> _Exercise task A_: According to the mural blog excerpt, where is the Energy and Grace mural located?
> _Exercise task B_: Retype the part of the mural blog excerpt starting at "ArtWorks and AAC" and ending at "and whimsical way.".
> _Exercise task C_: Continue the mural blog excerpt from where it stops.

> _Page excerpt_:

■ ■ ■ ■

Charlie Harper is an American artist known for his unique use of geometrics in his wildlife drawings. Because he is regarded as a local treasure, ArtWorks honored him featuring his work on a mural (seen below). Readers may recall my post featuring the two bluebirds titled Homecoming.

 

For BLINK, We Have Become Vikings (a local multimedia company) transformed this mural into their own tribute to Charlie Harper by projecting other Harper creations onto the mural. Enjoy Our Own Homecoming.

To see other posts about BLINK, click here.

On BLINK with Ruthven

John Ruthven is an American artist known for painting wildlife in the style of James Audubon. Awarded a National Medal of Arts in 2004 and an area resident, ArtWorks honored him by featuring one of his paintings as a mural (Seen below). I also posted about this mural – Martha: The Last Passenger Pigeon.

For BLINK, Foster & Flux (a local animation studio) transformed the mural into a vivid and beautiful story. Enjoy the video showing For the Birds.

To see other posts about BLINK, click here.

On Two Forms of Energy and Grace

Hmmmm …. I wonder what these represent?

 

I still can’t tell what’s going on, but this is whimsical to me.

 

Even though it is difficult for me to apply meaning, I like this abstract design

 

Is this representing a bug or a fish?

 

But it connected to something.

 

Yet it all comes together forming Energy and Grace – after all, energy and momentum are connected.

 

When I first saw the ArtWorks mural, the abstract side of me liked it, but it doesn’t deliver the boldness that I also enjoy. I see fun, but it also bores me relatively quick. Yet, it served as ArtWorks first abstract mural.

Three reasons exist for Energy and Grace:

  1. Saluting the resurgence of the downtown neighborhood known as Over the Rhine (OTR)
  2. Celebrating the Art Academy of Cincinnati (AAC), which moved to OTR in 2005
  3. Honoring an internationally acclaimed local artist who is also a faculty member at AAC

ArtWorks and AAC collaborated in 2013 to transform one of Kim Krause’s paintings into this mural located at 16 E. 12th Street in downtown Cincinnati. Energy and Grace’s design displays energy and momentum in a fun and whimsical way.

■ ■ ■ ■

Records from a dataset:
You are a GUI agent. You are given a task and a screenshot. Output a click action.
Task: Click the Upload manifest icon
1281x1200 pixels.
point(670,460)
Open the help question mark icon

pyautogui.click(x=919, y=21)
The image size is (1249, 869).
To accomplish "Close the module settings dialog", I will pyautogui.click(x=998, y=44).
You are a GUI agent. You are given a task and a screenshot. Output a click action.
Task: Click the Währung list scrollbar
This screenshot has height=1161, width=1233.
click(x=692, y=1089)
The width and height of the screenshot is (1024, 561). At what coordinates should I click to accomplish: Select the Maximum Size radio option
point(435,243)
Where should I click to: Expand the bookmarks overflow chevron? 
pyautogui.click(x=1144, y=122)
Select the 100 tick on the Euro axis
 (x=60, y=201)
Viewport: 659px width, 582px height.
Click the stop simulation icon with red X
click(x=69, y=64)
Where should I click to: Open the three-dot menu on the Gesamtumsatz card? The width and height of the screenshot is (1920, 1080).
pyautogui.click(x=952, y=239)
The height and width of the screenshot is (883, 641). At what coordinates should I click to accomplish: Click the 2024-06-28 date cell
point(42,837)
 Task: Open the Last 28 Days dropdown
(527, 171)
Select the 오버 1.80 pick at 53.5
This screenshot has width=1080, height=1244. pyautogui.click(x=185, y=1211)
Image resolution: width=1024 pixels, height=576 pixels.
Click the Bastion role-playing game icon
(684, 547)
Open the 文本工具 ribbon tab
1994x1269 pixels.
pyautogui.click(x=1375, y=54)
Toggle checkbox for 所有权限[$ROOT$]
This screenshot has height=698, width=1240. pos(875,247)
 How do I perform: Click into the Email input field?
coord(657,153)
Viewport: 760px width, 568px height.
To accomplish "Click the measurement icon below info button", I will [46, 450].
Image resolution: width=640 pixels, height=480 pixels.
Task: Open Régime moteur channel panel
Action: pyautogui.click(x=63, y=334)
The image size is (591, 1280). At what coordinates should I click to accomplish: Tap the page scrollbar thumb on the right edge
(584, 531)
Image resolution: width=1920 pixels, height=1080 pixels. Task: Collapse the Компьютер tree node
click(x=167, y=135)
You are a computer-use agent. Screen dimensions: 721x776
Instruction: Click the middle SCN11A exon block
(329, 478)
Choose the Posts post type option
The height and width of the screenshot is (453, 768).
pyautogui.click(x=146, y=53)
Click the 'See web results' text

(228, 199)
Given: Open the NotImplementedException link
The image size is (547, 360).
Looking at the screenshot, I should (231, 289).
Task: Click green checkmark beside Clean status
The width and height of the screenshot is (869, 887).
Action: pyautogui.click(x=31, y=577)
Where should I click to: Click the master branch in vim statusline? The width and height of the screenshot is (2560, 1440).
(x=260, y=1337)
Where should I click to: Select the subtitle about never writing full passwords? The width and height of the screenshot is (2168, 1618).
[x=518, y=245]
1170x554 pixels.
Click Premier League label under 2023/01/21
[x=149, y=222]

■ ■ ■ ■

> _Written answer A_: It is at 16 E. 12th Street in downtown Cincinnati.

> _Written answer B_:
ArtWorks and AAC collaborated in 2013 to transform one of Kim Krause’s paintings into this mural located at 16 E. 12th Street in downtown Cincinnati. Energy and Grace’s design displays energy and momentum in a fun and whimsical way.

> _Written answer C_:
Not long ago I introduced BLINK Cincinnati to readers. For BLINK, Brace Berlin (a production services company) transformed this mural with projection mapping into their version of Energy and Grace – and it is featured below in this 30-second promo for BLINK. Enjoy.

 

To see more of my posts about the murals of Cincinnati, click here.

To learn more about artist Kim Krause, click here to visit his site.

Thanks to Resa (Toronto’s leading lady) whose posts about street art in Toronto and Winnipeg, got me interested in outdoor art in my area. I invite readers to visit Resa’s blog (but tell her I sent you).

On Introducing BLINK

I was probably like many Cincinnatians who unknowingly wondered about the BLINK event when it was announced and eventually promoted. I was also one of the many Cincinnatians who attended the 4-day event in mid-October that left enthusiastic and in awe. Officials estimate 1 million people attended BLINK.

2017 was the first year for BLINK in Cincinnati. I recall reading that this was the first event of its kind, but I couldn’t confirm it. Nonetheless, BLINK unquestionably shined a light on the city and I’m confident the future will bring BLINK-like lights to other locations.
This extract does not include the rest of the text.